From starting to serving: 4.5 hours + marinating. Active time: 30 minutes.
How the chefs explain it:
Marinate shanks in yoghurt and madras, brown thoroughly. Soften aromats and fry dry spices. Simmer in tomato & stock, serve with rice and garnishes.
- Put the yoghurt, curry sauce and shanks in a large, sturdy, zip lock bag. Remove excess air, close the bag and massage thoroughly to coat the shanks then refrigerate overnight.
- The next day, remove the shanks from the bag, using the bag to wipe off as much of the marinade as you can. Reserve the marinade.
- Heat the oil over medium heat and brown the shanks on all sides.
- Remove the shanks, and in the same pan cook the onion until golden brown.
- Add the garlic, ginger and curry powder, and cook for a further three minutes.

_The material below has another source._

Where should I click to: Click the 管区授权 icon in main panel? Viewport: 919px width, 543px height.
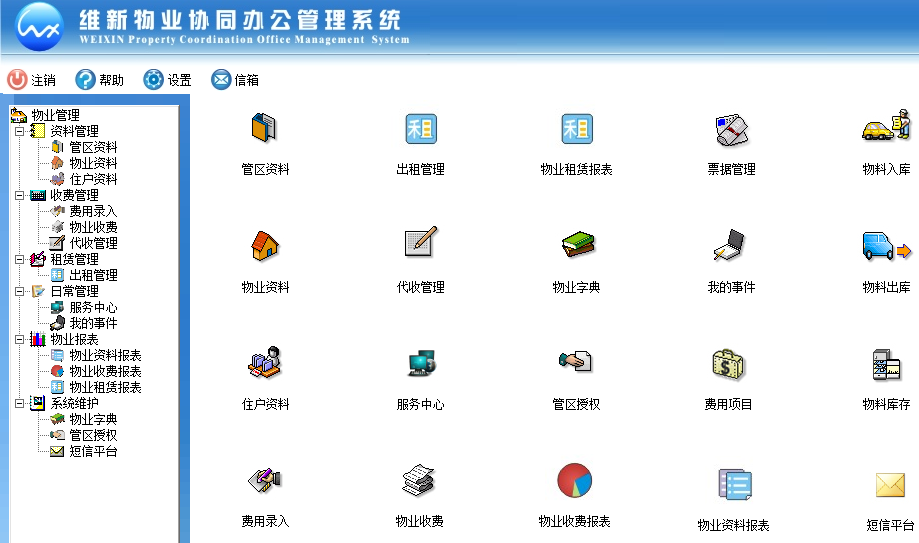(576, 364)
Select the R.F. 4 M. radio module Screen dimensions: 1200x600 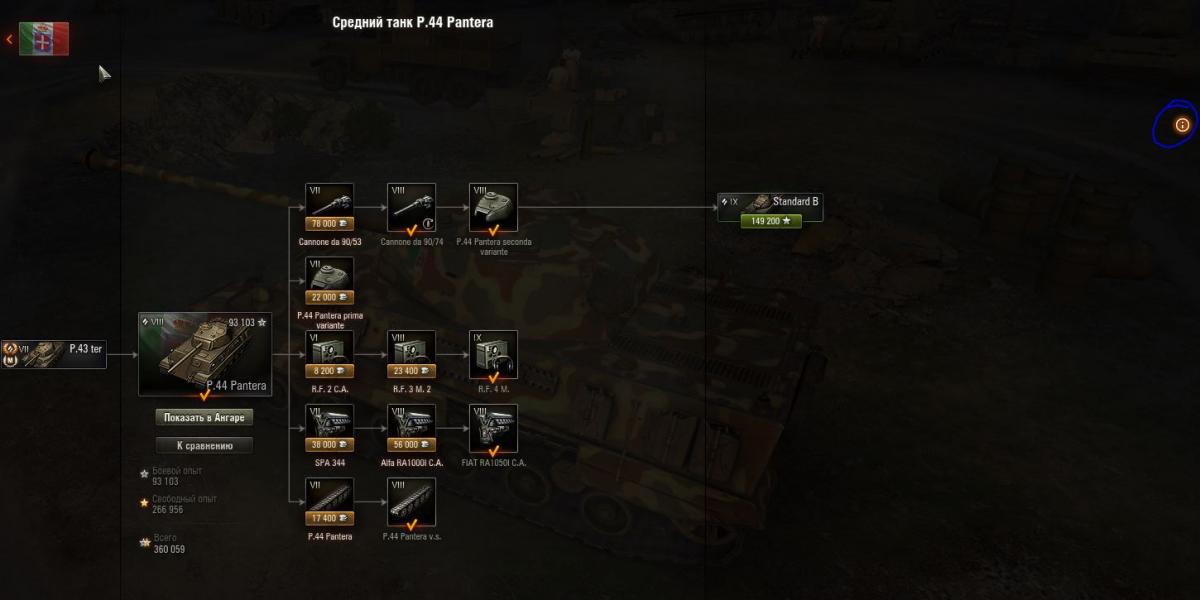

- Add the tomatoes, chicken stock, cardamom, cinnamon and the reserved lamb marinade and stir to combine.
- Return the lamb to the pan, bring to a boil.
- Cover the pot and simmer for 3 hours.
- Remove the lid and simmer for another hour to reduce the gravy.
- When the lamb is very tender, leave to rest for 30 mins or leave to cool completely and reheat the next day for the best flavour.
- Serve with steamed rice, chopped mint and yoghurt.